Taking advantage of a rare astronomical event called an “occultation”  – when an object in the foreground blocks another object from view – scientists found that the dwarf planet Eris is not larger than Pluto, as previously thought, but is essentially the same size.

According to astronomers, occultations provide the most accurate, and often the only, way to measure the shape and size of a distant Solar System body.

Discovered in 2005, Eris is the most massive known dwarf planet in the Solar System. It is orbited by one moon, Dysnomia, and is about three times further from the sun than Pluto.

As a result, Eris and its moon are believed to be among the most distant natural objects in our Solar System.

An artist's impression of the dwarf planet Eris. (Photo: Credit: ESO/L. Calçada)

An artist's impression of the dwarf planet Eris. (Photo: Credit: ESO/L. Calçada)

The discovery of Eris led scientists to create a new class of objects called dwarf planets. That started a chain of events which eventually led to Pluto’s demotion from full-fledged planet to its current classification as a dwarf planet.

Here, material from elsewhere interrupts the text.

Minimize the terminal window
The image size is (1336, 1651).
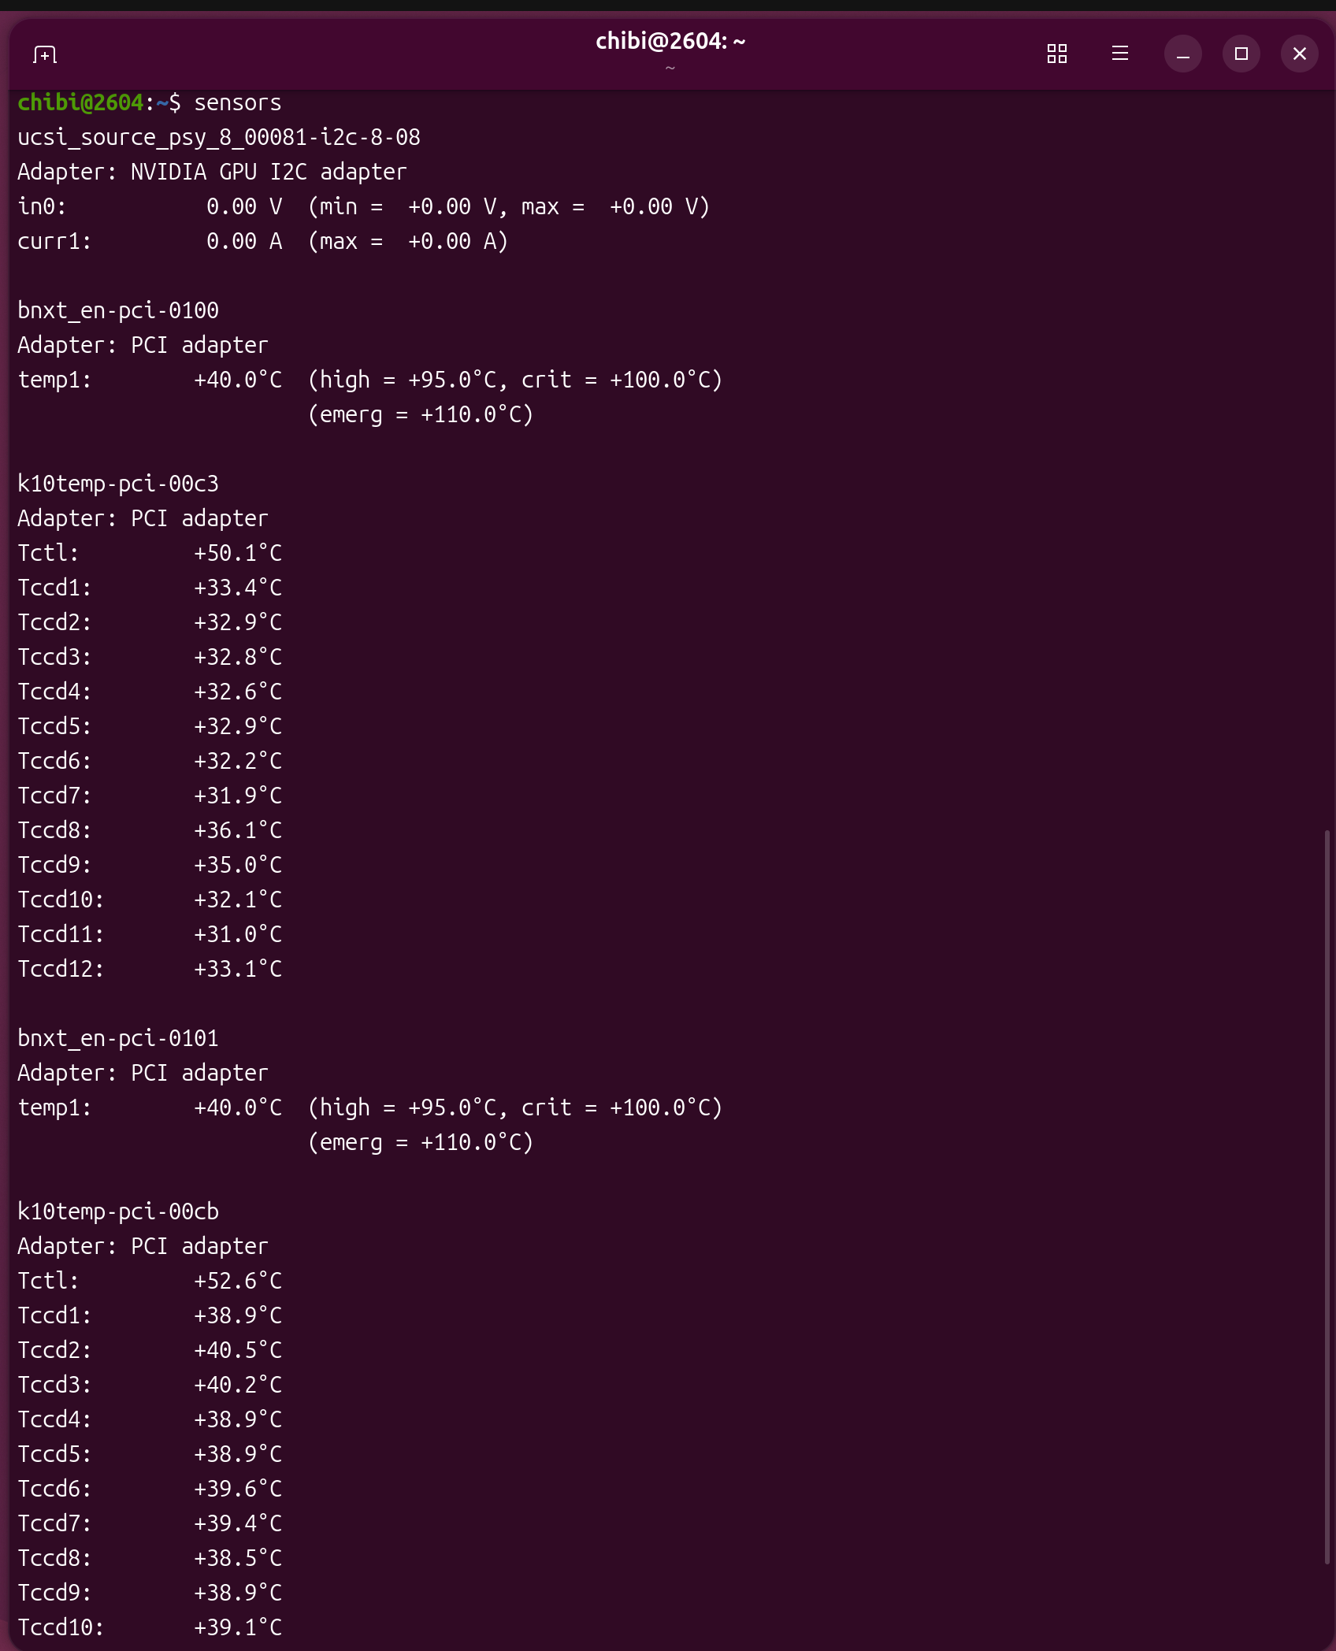(x=1182, y=54)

An international team of astronomers got the occultation they needed to observe Eris in November 2010.  Using a number of observational tools, including the TRAPPIST (TRAnsiting Planets and PlanetesImals Small Telescope) at the La Silla Observatory in Chile, the team discovered that Eris is almost spherical in shape. They also determined Eris’ diameter to be 2,326 kilometers.  Previous measurements put the dwarf planet’s diameter at around 3,000 kilometers, or approximately 25 percent larger than Pluto.

These new findings also suggest that the surface temperature for the side of Eris facing the sun is about -238 Celsius at most, with even colder temperatures on its night side. Its surface is extremely reflective, reflecting 96 percent of the light that falls on it, making it to be one of the most reflective objects in the Solar System.

Rick Pantaleo
Rick Pantaleo maintains the Science World blog and writes stories for VOA’s web and radio on a variety of science, technology and health topics. He also occasionally appears on various VOA programs to talk about the latest scientific news. Rick joined VOA in 1992 after a 20 year career in commercial broadcasting.

2 Responses to “Pluto Has a Twin”

  1. James Kulacz says:

    You know, there are numerous article on the “Science World” blog I borward along links to others, using the rather cumbersome method of forwarding links out of my browser’s menu. It would be nice to see a mail link added to the Twitter and Facebook links, since I do not use either of those social plague services.

    • Hi James – Thanks for checking us out. I can understand how frustrating it could be to do things the hard way when there are tools out there that make things easier. I like your suggestions and will confab with our amazing IT team here and see if we can add those items to our page. Great idea!